Elemento centrale del Rue è la semplificazione di norme e parametri. Questa spinta è anche sostenuta dalla nuova legge urbanistica regionale, già approvata dalla giunta regionale. Una vera e propria rivoluzione a consumo zero di suolo che prevede l’eliminazione degli indici edificatori. Il Rue, basandosi su un quadro conoscitivo molto approfondito, permetterà di avere poche norme e parametri, con incentivi alla riqualificazione dell'edificato esistente. Una trentina le schede specifiche previste in varie aree della città, con l’obiettivo di aumentare le dotazioni e qualità urbana per la città pubblica, in particolare parcheggi o aree verdi consistenti. Altri interventi  più complessi saranno invece previsti con accordi operativi specifici. Semplificazione normativa anche per gli alberghi e i siti produttivi, che sono ritenuti di pubblico interesse e ci saranno incentivi normativi per la riqualificazione delle strutture. Inoltre l’amministrazione sta predisponendo una delibera che individua delle aree pubbliche che gli albergatori potranno attrezzare a loro spese e potranno diventare parcheggi pertinenziali, con l’obiettivo di liberare dalle auto i cortili degli hotel o strutture ricettive. Forte stretta anche al cambio di destinazione d’uso da albergo a residenziale che di fatto sarà precluso. Sono state ridotte del 20% le aree già previste ad espansione, sulla base anche delle manifestazioni d’interesse di tornare a terreno agricolo.

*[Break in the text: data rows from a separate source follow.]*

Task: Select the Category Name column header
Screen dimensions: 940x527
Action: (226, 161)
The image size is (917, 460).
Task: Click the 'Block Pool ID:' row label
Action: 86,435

Il primo obiettivo è quello di ricucire ed interconnettere gli elementi identitari della città: mare, centro storico, saline, pinete e forese. Per questo l’amministrazione propone la realizzazione di alcuni pontili a mare, come ad esempio quello di fronte alla spiaggia libera di Milano Marittima che unisce l’acqua, il centro e la pineta. Altro elemento suggestivo per riconnettere la città con le saline e forese è l’interramento di un tratto di statale 16 (all’altezza della Madonna del pino) e il piano delle ciclovie (già in fase di realizzazione per tratti). Altri elementi di tutela dell’identità del turismo e della costa solo la tutela e incentivazione degli assi e centri commerciali naturali. Altra azione importante è la creazione di una sorta di Central Park legata al benessere nella bassona, che possa mettere a sistema le offerte di slow sport presenti, il Woodpecker, la pineta tramite la riconversione di alcune strutture presenti. Verranno anche valorizzati i caselli e manufatti abbandonati all’interno delle saline e incentivati nell’area limitrofa del forese la nascita di agriturismi o ciclostelli.

Per i quartieri di costa e forese, l’amministrazione prevede con appositi strumenti la possibilità di migliorare le dotazioni territoriali, quali verde e parcheggi. Per qualificare il forese, vengono tutelati i borghetti identitari e concessi incentivi normativi per riqualificare le case esistenti prevedendo anche la possibilità di ampliamenti fino al 20%. Vengono anche tutelati e incentivati i piccoli negozi e servizi già presenti che non potranno trasformarsi e ci saranno incentivi normativi per la nascita di nuove attività. Attenzione anche alla dimensione minima degli appartamenti che nelle zone residenziali dovrà essere a misura di famiglia e verrà prevista la realizzazione di nuovi alloggi per giovani coppie e famiglie nelle località di Pinarella e Tagliata. Potenziati anche i servizi ed impianti in particolare quelli sportivi nel forese. Dopo un approfondito lavoro nella commissione consigliare mediante numerose audizioni, riunioni pubbliche e consultazioni on line, il percorso di partecipazione passa ora dalla condivisione delle strategie ed azioni alle norme vere e proprie. A partire da giovedì 6 luglio tutti i giovedì pomeriggio ci sarà un incontro tecnico su nuovi strumenti.